== TEXTO FORNECIDO ==
════
Que pergunta! Claro que os aviões. O grande desafio de
um piloto chefe, é manter a disciplina operacional,
sobretudo no Brasil, onde existe muita improvisação. E
na aviação não pode haver improvisação de forma alguma.
Muitas vezes, a tentação é sair das regras, para ganhar
tempo, facilitar. Não se pode buscar atalhos. E a Varig
sempre se pautou pelo estrito cumprimento das normas.
Jetsite: Qual seria sua mensagem para próxima
geração?
A minha vida foi a Varig. Inicialmente, foi um exemplo
para todas as outras. Não houve nem haverá nada parecido
com a Varig. Seu Berta ensinou e deixou o espírito de
equipe, onde os colaboradores se ajudavam, onde
realmente se formava um time coeso.
════
== MATERIAL FORNECIDO ==

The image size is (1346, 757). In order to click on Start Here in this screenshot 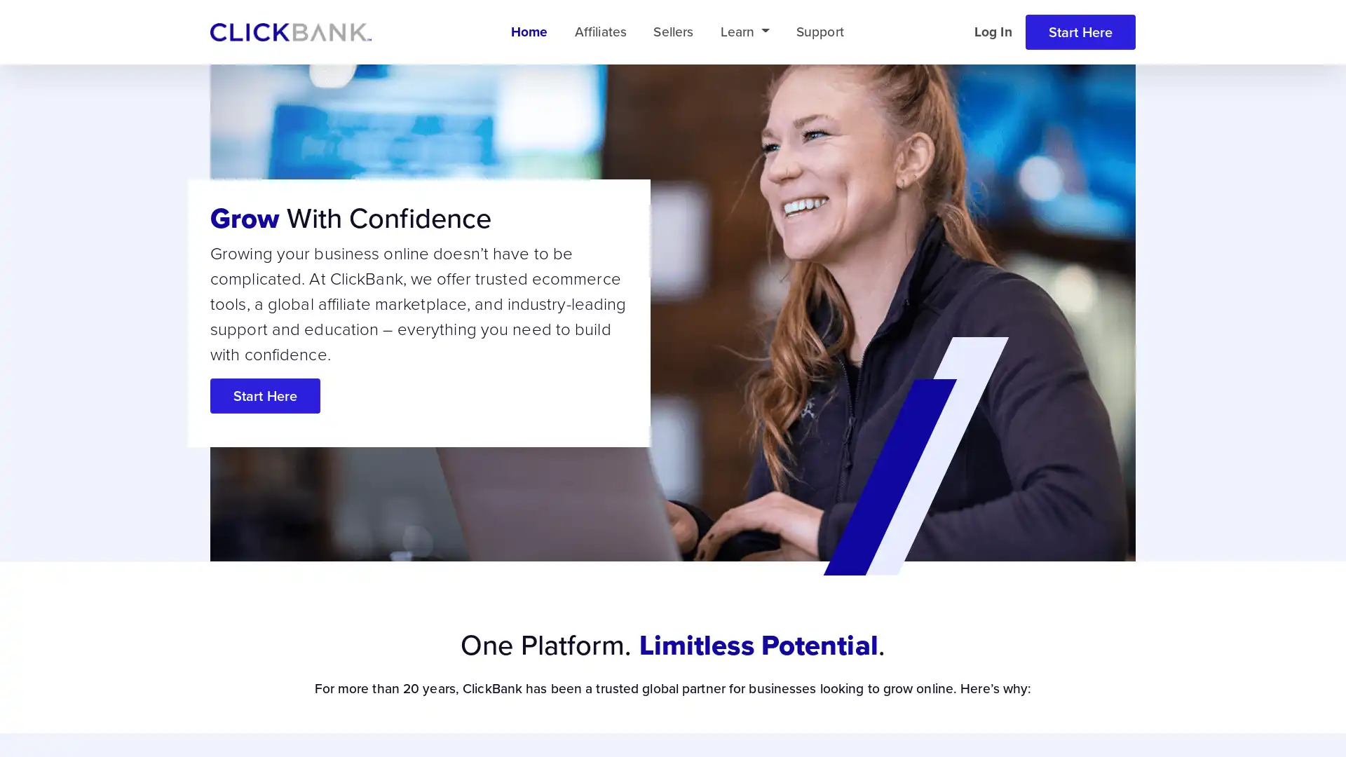, I will do `click(1079, 32)`.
════
== INSTRUÇÕES DO EXERCÍCIO ==
Você pode continuar a entrevista sobre a Varig a partir da última frase apresentada? A listagem não é usada nesta tarefa.

== RESPOSTA À TAREFA ==
Jetsite: Esquecemos alguma coisa?
Só tem mais uma. Agora, há essa briga toda de ANAC, eles
exigindo aumentar espaço entre poltronas, avião de
reserva. Isso é típico de gente que não entende nada de
aviação. Para aumentar o espaco, tem que aumentar o
preço das passagens. Outro absurdo: exigir avião de
reserva. Isso é um absurdo, é a falência da companhia.
Essa gente não vê isso. Fazem regras sem entender do
assunto.
Jetsite: Muito obrigado, Comandante Geraldo, para mim
foi uma honra conhecê-lo.
Ora, não tem de que. É um prazer relembrar muitas destas
coisas.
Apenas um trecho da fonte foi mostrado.